À partir de là, je me suis mis à me demander comment elle avait pu échapper à cette forme de pollution métaphysique que nous appelons le péché originel. « Elle », c’est cette femme dont on n’a rien dit, si ce n’est qu’elle était fiancée et qu’un ange lui vint annoncer « te voilà entre toutes choisie », comme le chante un très beau chant à la Vierge Marie.

Le péché s’insinue dans l’humanité comme les particules fines dans l’atmosphère : vous aurez beau habiter au fin fond de la Sologne, ou sur les sommets des Alpes, vous n’y échapperez pas. Vous le respirerez à pleins poumons sans même vous en rendre compte. Avec lui, vous inhalerez la mort dont il est le vecteur le plus sûr. À tel point que vous ne l’appellerez même plus « péché », tant il vous semblera faire partie de la condition commune : vous n’en remarquerez qu’à peine les conséquences, que vous appellerez « le triste destin de l’humanité », ou quelque chose de semblable.

Cette « femme dont on n’a rien dit » n’a pas cherché à se protéger de la condition commune. Dieu l’y a arrachée par pure gratuité, par pur cadeau de sa miséricorde. Et pourquoi donc un tel privilège qui nous fait l’appeler « l’Immaculée Conception » ? Simplement pour préparer à son Fils une demeure digne de Lui et pour faire briller devant nos yeux l’espérance d’un salut d’autant plus incroyable qu’il ne correspond à aucune de nos expériences directes, immergés que nous sommes dans la condition pécheresse depuis le premier instant de notre vie.

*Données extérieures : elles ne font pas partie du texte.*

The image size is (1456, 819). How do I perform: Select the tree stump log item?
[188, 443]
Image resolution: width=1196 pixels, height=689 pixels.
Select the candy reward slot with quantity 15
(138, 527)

J’aime contempler, dans la scène du couronnement de Marie si souvent représentée par les peintres, le Fils de Dieu couronnant sa propre Mère : cet hommage d’un fils à sa mère est en même temps une glorification du Père, puisque c’est Lui qui a voulu une telle mère pour son Fils.
Et c’est en même temps un formidable geste d’espérance, puisque le brouillard dans lequel nous respirons n’est ni notre condition originelle, ni notre demeure définitive – Dieu soit béni.